Goethe Metamorfose
Goethe — A METAMORFOSE DAS PLANTAS Apresentação Excertos da «Introdução» de Maria Filomena Molder, de sua tradução de “A Metamorfose das Plantas”
Deveras, se o livro (A Metamorfose das Plantas) não trouxesse na capa este título restrito, seriamos levados a acreditar que liamos a história do desenvolvimento do espírito humano em geral, a história da sua formação gradual, em vista da contemplação e da compreensão dos fenômenos da natureza. Geoffroy Saint-Hilaire, Compte Rendu des Séances de 1'Académie des Sciences, 1831
1. Há uma desilusão natural no momento da leitura de A Metamorfose das Plantas, própria de todas as expectativas que se geram na atmosfera do seu título, fórmula poética que tem ressonâncias nascidas em Teofrasto, Lucrécio e Ovídio e que se supõe pertencer a uma forma de pensamento marginal, esquecido, misterioso. Trata-se de um texto magro, cujo inacabamento é apontado em momentos decisivos, e que desde o início não enganou qualquer dos seus leitores convenientes, nem os homens de ciência, nem os filósofos. A recepção vai da indiferença à irritação, do acordo encomiástico ao reconhecimento de uma afinidade, à descoberta de um caminho comum, o que corresponde, por um lado (e evitamos qualquer referência às adesões fervorosas), a um abandono crítico, a uma suspensão deliberada de uma ciência das qualidades, e, por outro, a uma atenção deliberada daqueles que persistiram numa forma de saber, Cm que a teoria se constitui pela concentração nos pormenores concretos dos objectos, originando a reposição constante das relações entre visível e invisível, e em que se desenvolve a partir da intuição das imagens originárias, um método descritivo, que engloba a ideia de metamorfose (cada forma é formação) e a contemplação, requerida para dar conta dessa ideia, das passagens, dos anéis intermediários.
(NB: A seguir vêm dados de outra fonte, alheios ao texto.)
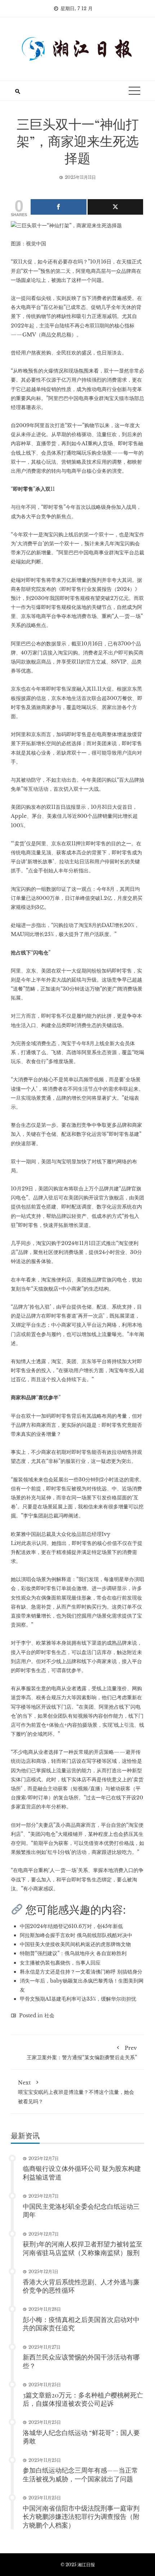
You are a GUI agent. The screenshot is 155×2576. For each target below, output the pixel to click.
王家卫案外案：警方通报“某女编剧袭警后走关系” (82, 2053)
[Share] (59, 207)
Estes últimos dividem-se pelos campos da filosofia, da poética, da arte, da biologia, da antropologia, da teoria da linguagem1).
Encontramos uma excepção a este estado de coisas em Adolf Portmann, que empreendeu um caminho original em biologia (embriologia), ao acentuar o seu ingrediente metafísico, reclamando-se dos estudos goethianos, que representam para ele um antídoto contra o reducionismo avassalador que cresce na ciência natural. Aliás, todas as investigações biológicas de ordem morfológica obrigam a um relançamento de temas metafísicos, quer dizer, as questões relativas à forma, à formação, à visibilidade e invisibilidade da forma, ao crescimento, nascimento e morte das formas, estão na origem de todo o nosso pensamento, no sentido da tarefa de compreender a epifania diferenciada e unificável daquilo que há enquanto há. Mais recentemente ainda, René Thom e Jean Petitot levaram a cabo, a partir de um desenvolvimento inédito da matemática (teoria das catástrofes), um regresso a um conjunto decisivo de questões metafísicas, justamente pela reintrodução do estudo das formas e das suas qualidades inerentes.
Movendo-se numa tensão entre a actividade mais modesta da empírea, uma intensa e extensa actividade de observação, de colecção, de experimento pacientemente repetido, um amor pelos pormenores, e o anseio pela compreensão global, pela visão do todo, o projecto morfológico é difícil de classificar. É essa oscilação que lhe confere a sua originalidade, impedindo a sua integração em qualquer sistema epocal, quer seja o da Naturphilosophie, quer o da metafísica da natureza de Schelling. Como se irá ver, esta reunião afortunada, e que não deixou propriamente escola, não se identifica com uma resolução de superfície das questões que tecem o pensamento da forma: a forma é separada das formas?, a forma é ou as formas são? Não se trata em geral da redução indeterminada da multiplicidade à unidade, mas de, no terreno concreto das formas singulares, consideradas nos seus pormenores, não perder de vista a redução, ousando determiná-la de cada vez. Por isso essas questões recolocam-se, fazendo ressoar as mais antigas aporias. Além disso, o modo como elas se apresentam nem sempre é resgatado pela linguagem, porque o seu poder de distinção e de determinação, potenciado pelo esforço conceptual, põe à vista os seus próprios limites: sobre eles reflectiu Goethe continuamente. Indiscernível do próprio caminhar daquele que procura descrever as formas, um procedimento heurístico, há um compromisso, i. e., a tarefa de responder às dificuldade ínsitas a esse mesmo procedimento, o que implica, como iremos ver, a metamorfose daquele mesmo que responde.